• **Problem to work on**: Lines from the one containing "Click the orange Actual EPS legend swatch" to the end of the records, both ends included and exactly as written, are the whole answer, and no pictures go in it.

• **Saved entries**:
[Start of section]

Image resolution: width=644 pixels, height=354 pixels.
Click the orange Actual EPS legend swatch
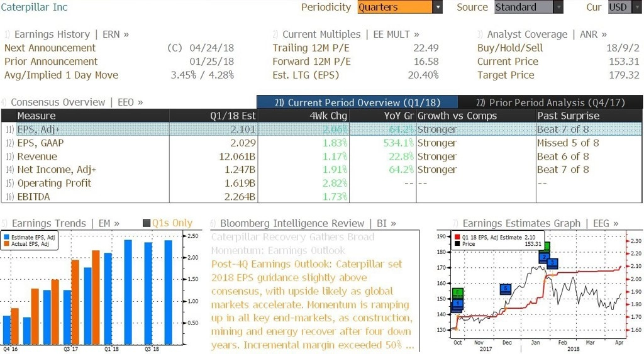6,244
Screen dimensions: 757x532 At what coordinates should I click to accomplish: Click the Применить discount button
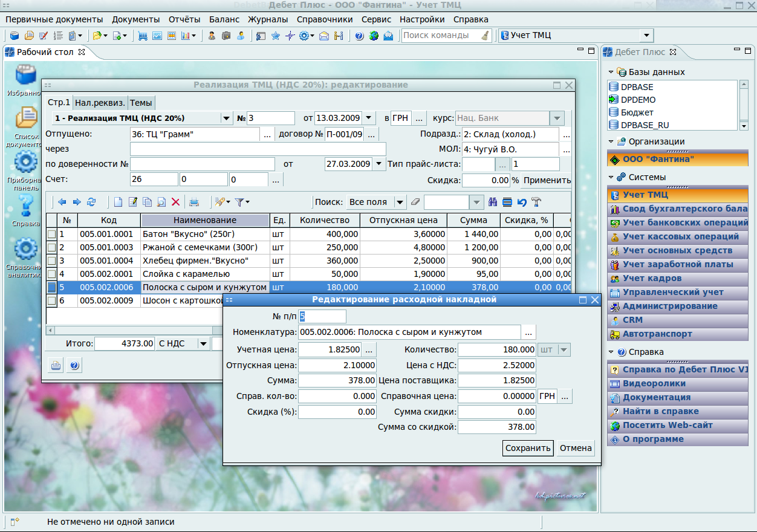[x=547, y=180]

[End of section]

• **Worked solution**:
Click the orange Actual EPS legend swatch
6,244
Screen dimensions: 757x532 At what coordinates should I click to accomplish: Click the Применить discount button
[x=547, y=180]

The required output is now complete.